WHAT IS NEEDED — A word-for-word reproduction of the data below is needed, with no pictures in it.

----

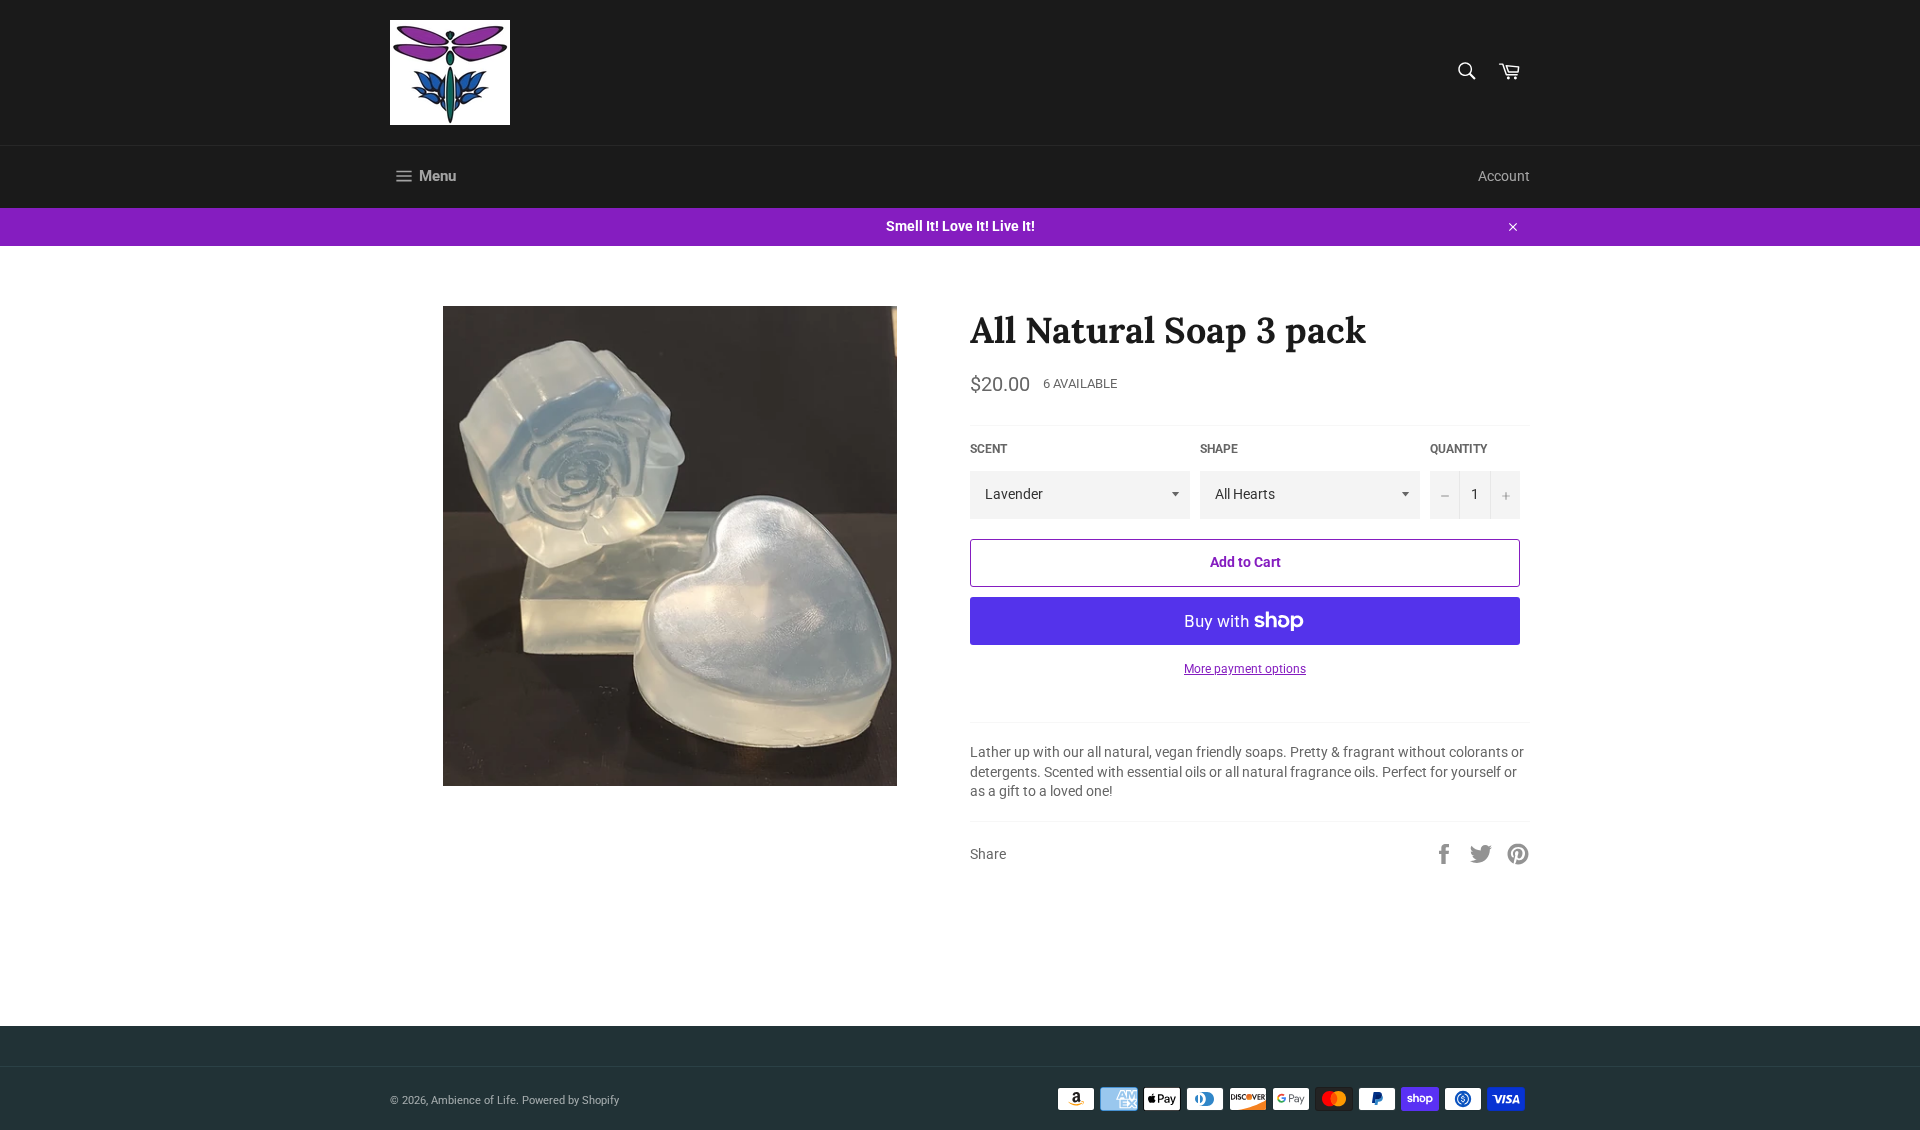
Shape (1219, 449)
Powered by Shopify (570, 1100)
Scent (988, 449)
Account (1504, 176)
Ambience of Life (473, 1100)
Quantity (1458, 449)
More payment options (1245, 669)
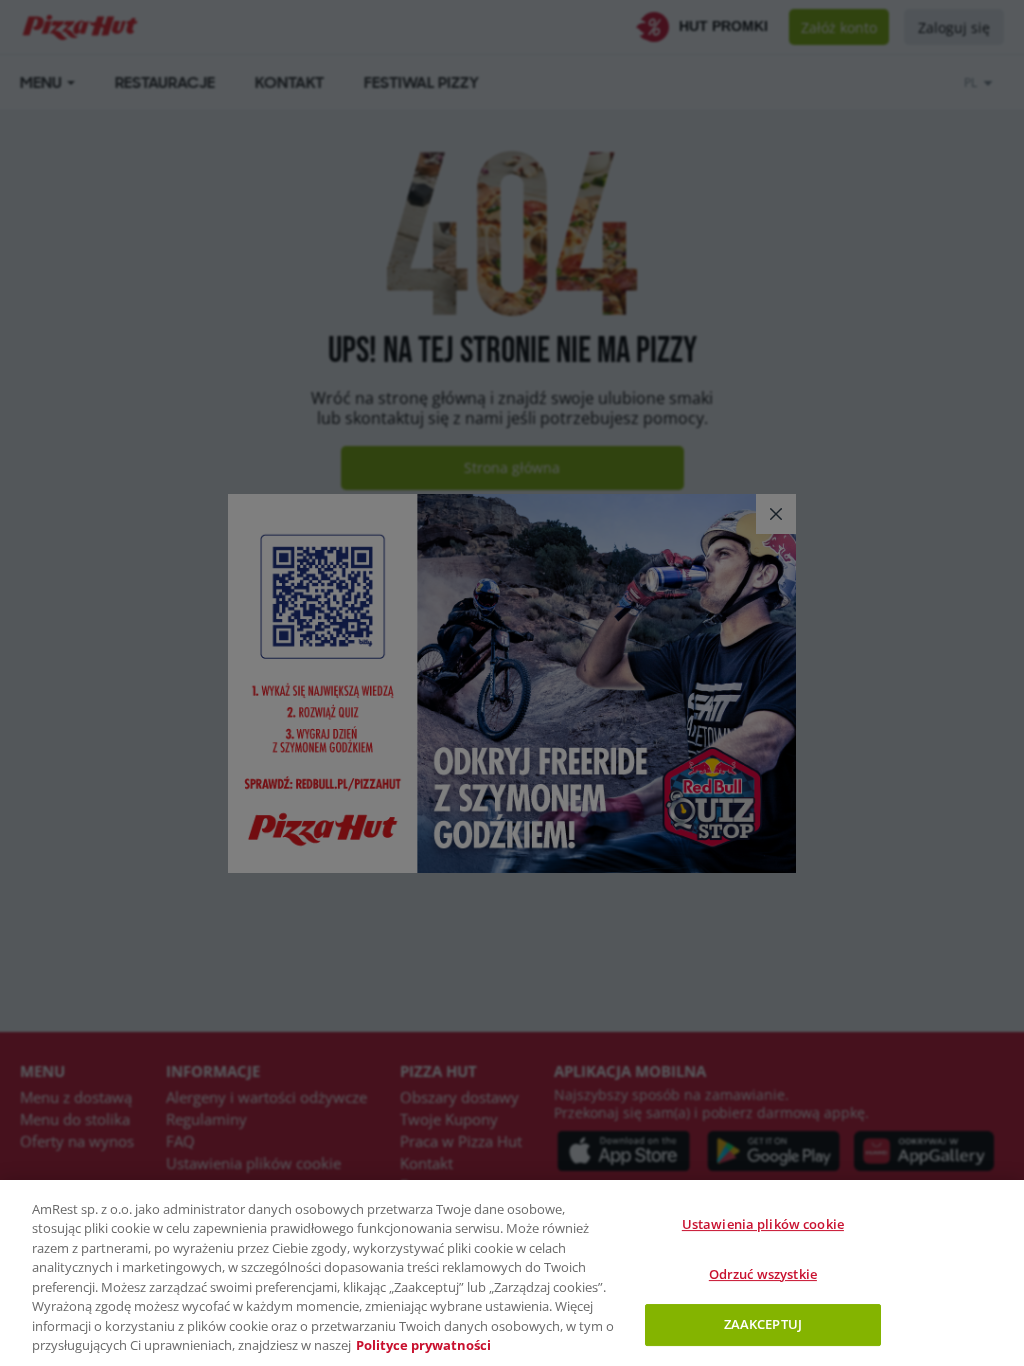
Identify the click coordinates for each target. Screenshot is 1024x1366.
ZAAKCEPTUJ (763, 1324)
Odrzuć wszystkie (763, 1274)
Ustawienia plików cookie (763, 1224)
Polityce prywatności (423, 1345)
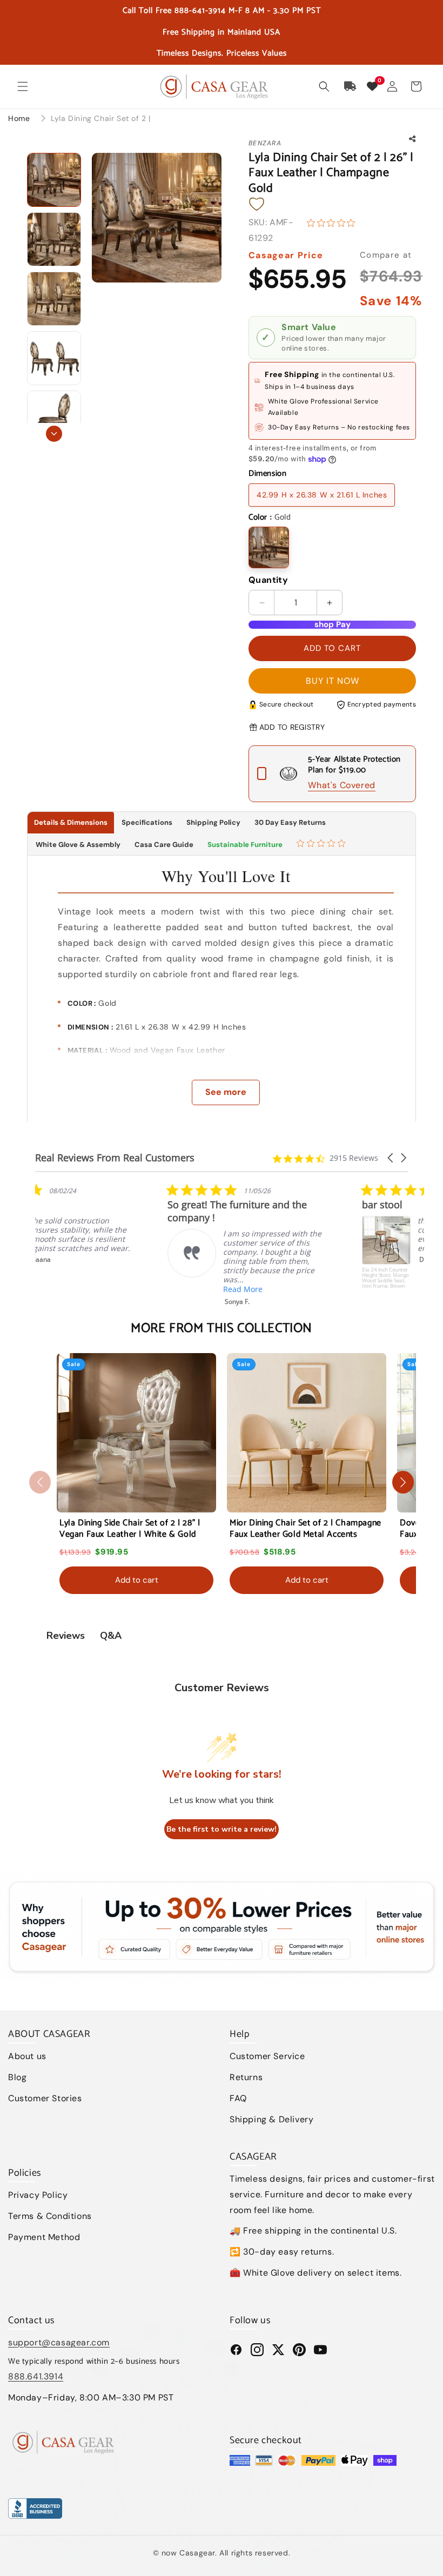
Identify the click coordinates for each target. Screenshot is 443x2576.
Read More (110, 1289)
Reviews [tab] (65, 1635)
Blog (17, 2077)
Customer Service (267, 2056)
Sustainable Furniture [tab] (245, 844)
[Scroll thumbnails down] (54, 434)
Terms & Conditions (50, 2216)
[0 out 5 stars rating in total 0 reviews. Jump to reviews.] (333, 222)
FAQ (238, 2098)
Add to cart (136, 1580)
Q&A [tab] (111, 1635)
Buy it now (332, 681)
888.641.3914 (35, 2376)
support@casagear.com (59, 2342)
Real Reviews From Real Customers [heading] (114, 1157)
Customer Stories (45, 2098)
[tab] (322, 845)
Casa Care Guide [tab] (164, 844)
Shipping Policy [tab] (213, 822)
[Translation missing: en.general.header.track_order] (350, 86)
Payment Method (44, 2237)
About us (27, 2056)
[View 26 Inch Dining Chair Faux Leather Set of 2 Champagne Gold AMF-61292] (54, 417)
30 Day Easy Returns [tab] (290, 822)
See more (225, 1092)
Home (19, 118)
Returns (246, 2077)
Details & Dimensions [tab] (71, 822)
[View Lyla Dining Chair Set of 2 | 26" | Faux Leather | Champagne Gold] (54, 179)
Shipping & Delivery (271, 2119)
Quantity (268, 580)
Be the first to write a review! (221, 1829)
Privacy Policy (38, 2195)
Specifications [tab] (147, 822)
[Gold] (269, 547)
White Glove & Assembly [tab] (77, 844)
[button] (23, 86)
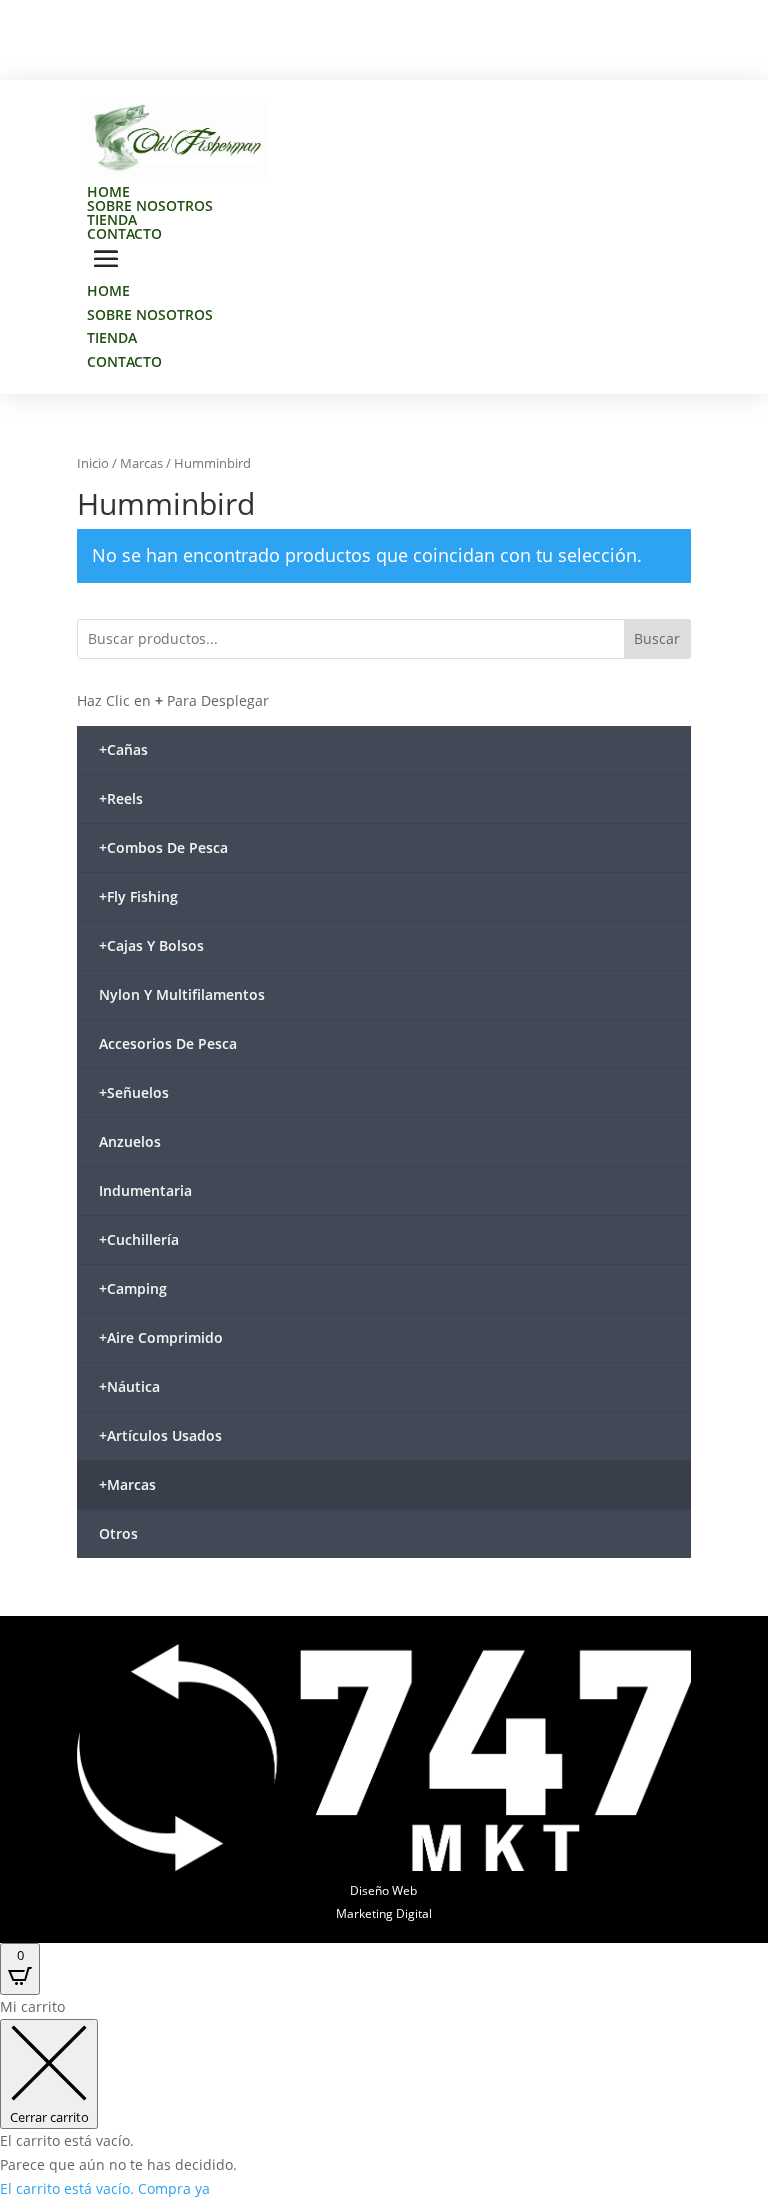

----

RESULT —
Shape (1219, 449)
Powered by Shopify (570, 1100)
Scent (988, 449)
Account (1504, 176)
Ambience of Life (473, 1100)
Quantity (1458, 449)
More payment options (1245, 669)
Identify the click coordinates for each target. Screenshot is 1024x1366.
ZAAKCEPTUJ (763, 1324)
Odrzuć wszystkie (763, 1274)
Ustawienia plików cookie (763, 1224)
Polityce prywatności (423, 1345)
Identify the click coordinates for each target. Screenshot is 443x2576.
Read More (110, 1289)
Reviews [tab] (65, 1635)
Blog (17, 2077)
Customer Service (267, 2056)
Sustainable Furniture [tab] (245, 844)
[Scroll thumbnails down] (54, 434)
Terms & Conditions (50, 2216)
[0 out 5 stars rating in total 0 reviews. Jump to reviews.] (333, 222)
FAQ (238, 2098)
Add to cart (136, 1580)
Q&A [tab] (111, 1635)
Buy it now (332, 681)
888.641.3914 (35, 2376)
support@casagear.com (59, 2342)
Real Reviews From Real Customers [heading] (114, 1157)
Customer Stories (45, 2098)
[tab] (322, 845)
Casa Care Guide [tab] (164, 844)
Shipping Policy [tab] (213, 822)
[Translation missing: en.general.header.track_order] (350, 86)
Payment Method (44, 2237)
About us (27, 2056)
[View 26 Inch Dining Chair Faux Leather Set of 2 Champagne Gold AMF-61292] (54, 417)
30 Day Easy Returns [tab] (290, 822)
See more (225, 1092)
Home (19, 118)
Returns (246, 2077)
Details & Dimensions [tab] (71, 822)
[View Lyla Dining Chair Set of 2 | 26" | Faux Leather | Champagne Gold] (54, 179)
Shipping & Delivery (271, 2119)
Quantity (268, 580)
Be the first to write a review! (221, 1829)
Privacy Policy (38, 2195)
Specifications [tab] (147, 822)
[Gold] (269, 547)
White Glove & Assembly [tab] (77, 844)
[button] (23, 86)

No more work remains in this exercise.